● WHAT IS REQUIRED
Go through the records and show each line where the word "hiệu" occurs.

● LISTED ENTRIES
────────────────
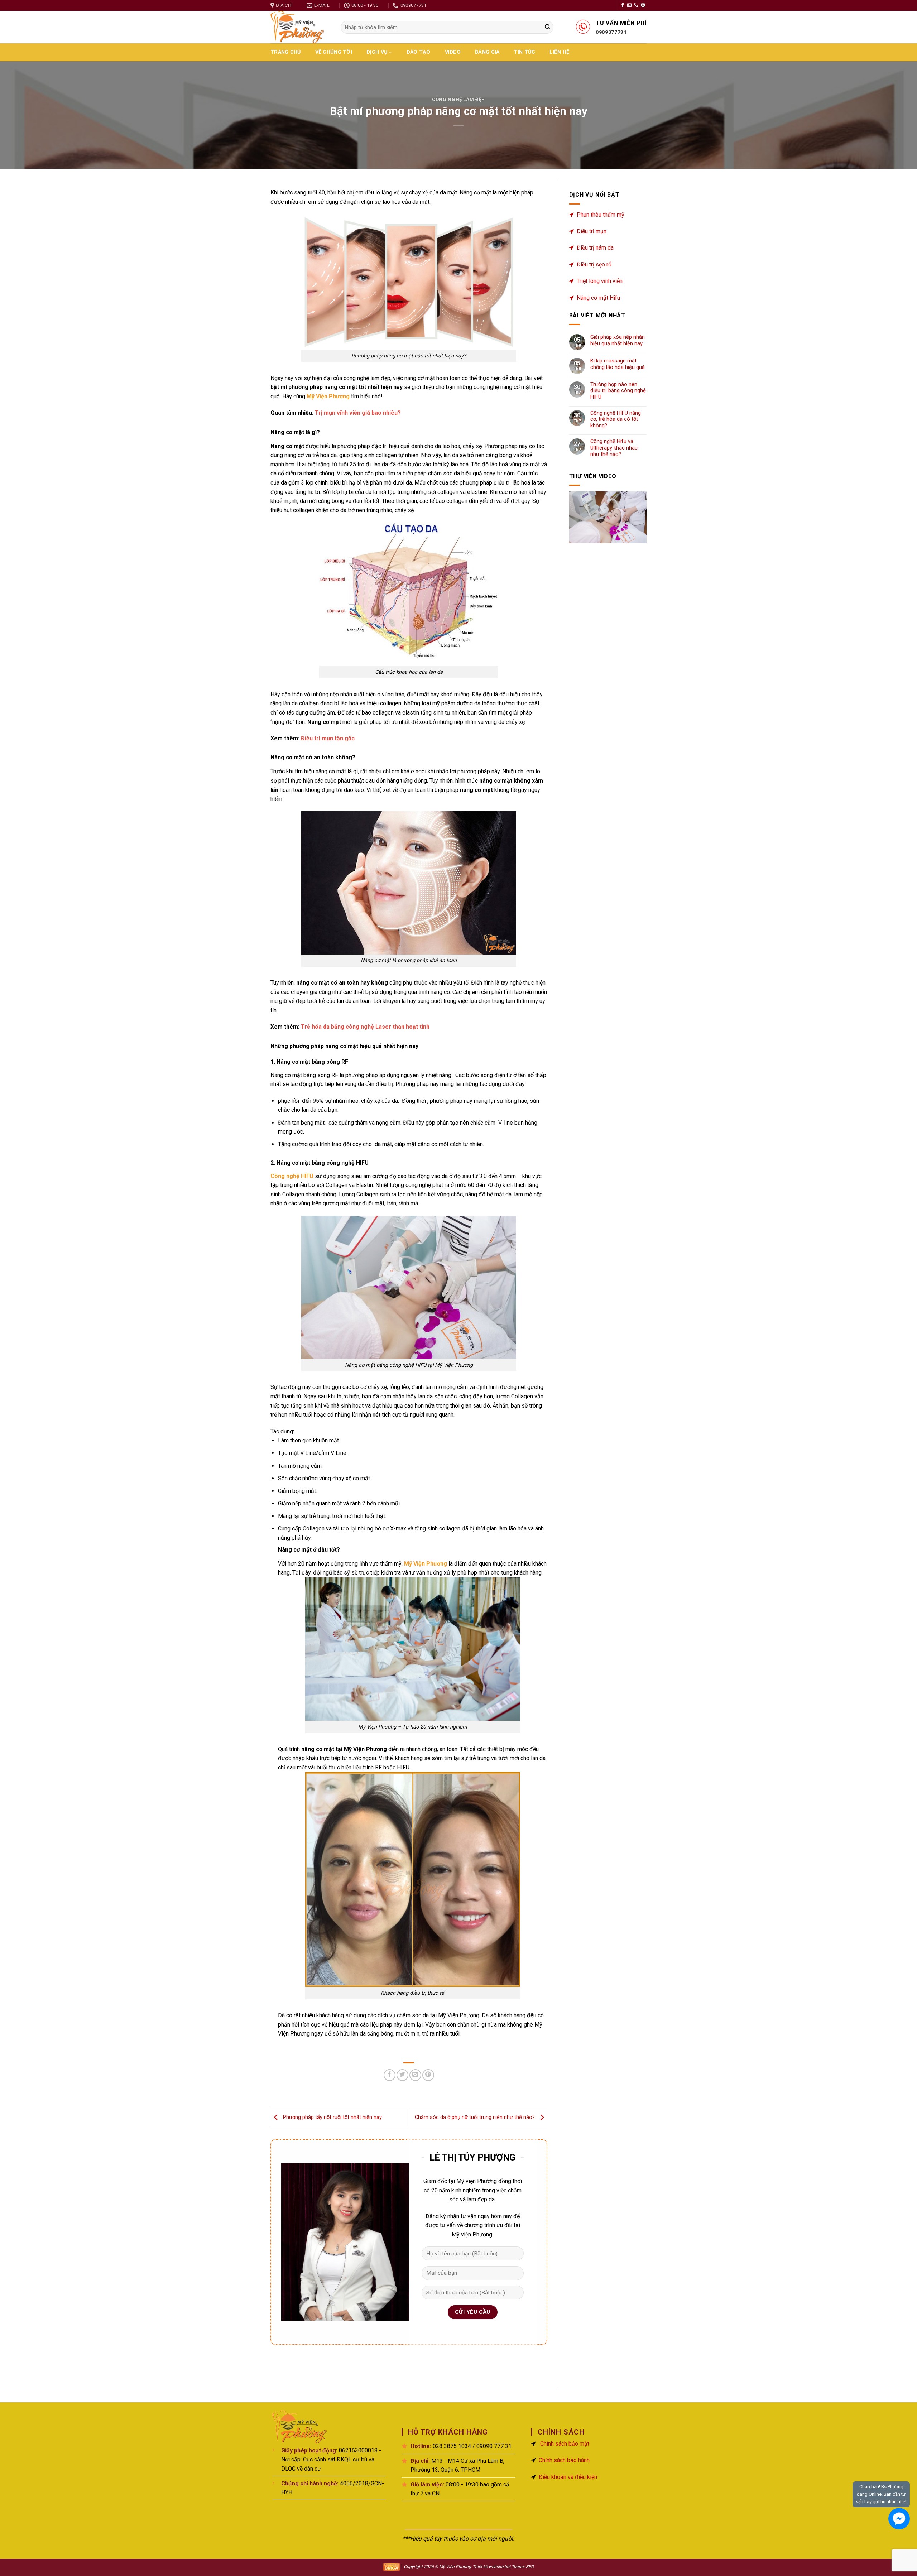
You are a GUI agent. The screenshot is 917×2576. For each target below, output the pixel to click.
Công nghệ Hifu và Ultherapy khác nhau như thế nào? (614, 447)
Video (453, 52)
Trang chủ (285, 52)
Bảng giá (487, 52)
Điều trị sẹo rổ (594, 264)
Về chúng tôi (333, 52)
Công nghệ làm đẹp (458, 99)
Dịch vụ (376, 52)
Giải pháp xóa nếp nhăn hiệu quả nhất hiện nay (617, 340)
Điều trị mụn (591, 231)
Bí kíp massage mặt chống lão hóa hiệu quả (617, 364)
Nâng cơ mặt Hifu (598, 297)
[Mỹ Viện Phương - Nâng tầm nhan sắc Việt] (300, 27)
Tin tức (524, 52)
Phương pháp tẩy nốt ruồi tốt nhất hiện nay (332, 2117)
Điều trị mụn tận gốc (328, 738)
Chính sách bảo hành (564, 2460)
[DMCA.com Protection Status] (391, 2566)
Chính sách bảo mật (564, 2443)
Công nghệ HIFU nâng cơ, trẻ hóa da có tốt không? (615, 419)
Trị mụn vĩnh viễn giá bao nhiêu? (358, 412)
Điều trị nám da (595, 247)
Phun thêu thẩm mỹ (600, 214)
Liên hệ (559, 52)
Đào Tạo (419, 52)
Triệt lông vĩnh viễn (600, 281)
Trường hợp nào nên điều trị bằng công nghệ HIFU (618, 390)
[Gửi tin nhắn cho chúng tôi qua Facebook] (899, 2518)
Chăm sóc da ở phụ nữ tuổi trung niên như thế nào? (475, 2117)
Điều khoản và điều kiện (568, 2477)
────────────────
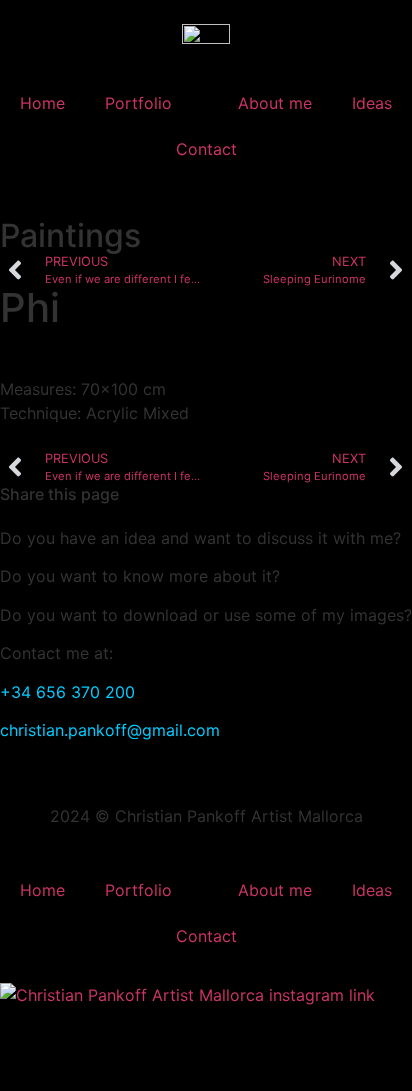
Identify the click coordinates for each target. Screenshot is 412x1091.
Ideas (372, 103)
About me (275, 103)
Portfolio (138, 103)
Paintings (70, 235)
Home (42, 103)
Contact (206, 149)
────────────────
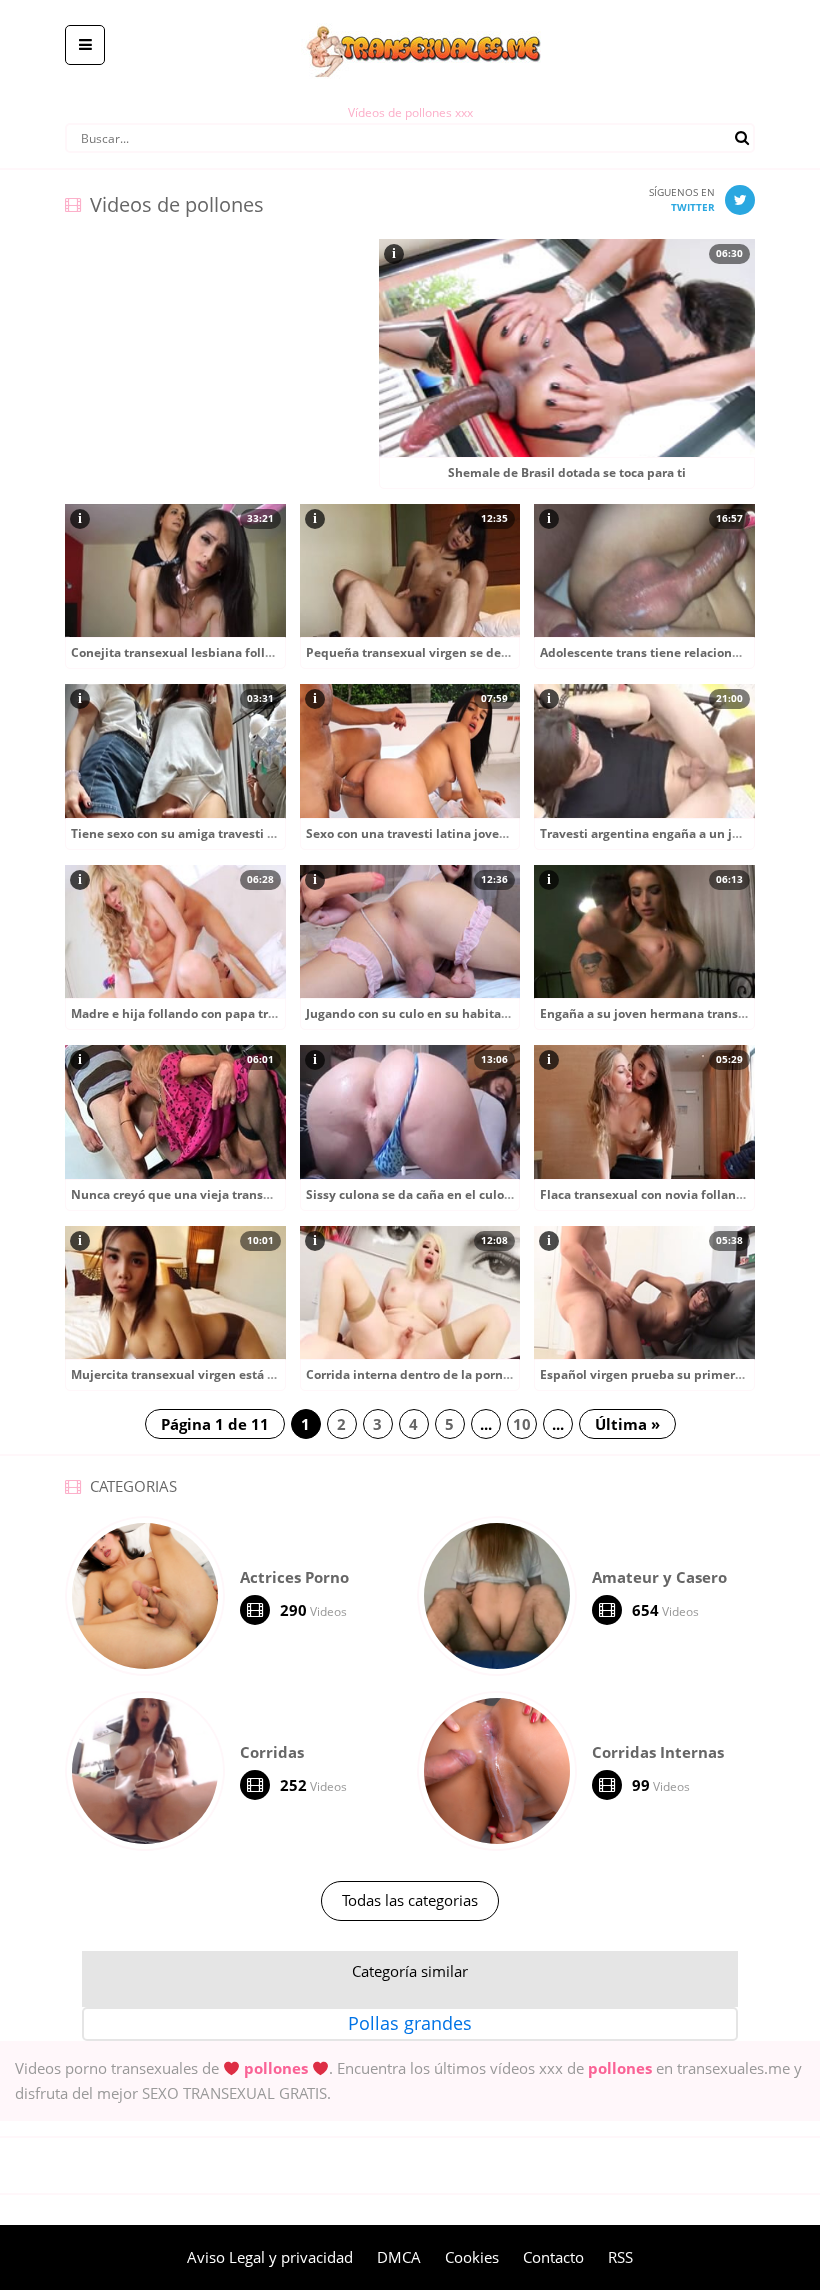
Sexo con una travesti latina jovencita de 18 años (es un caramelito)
────────────────
● YOUR RESPONSE
Giải pháp xóa nếp nhăn hiệu quả nhất hiện nay (617, 340)
Bí kíp massage mặt chống lão hóa hiệu quả (617, 364)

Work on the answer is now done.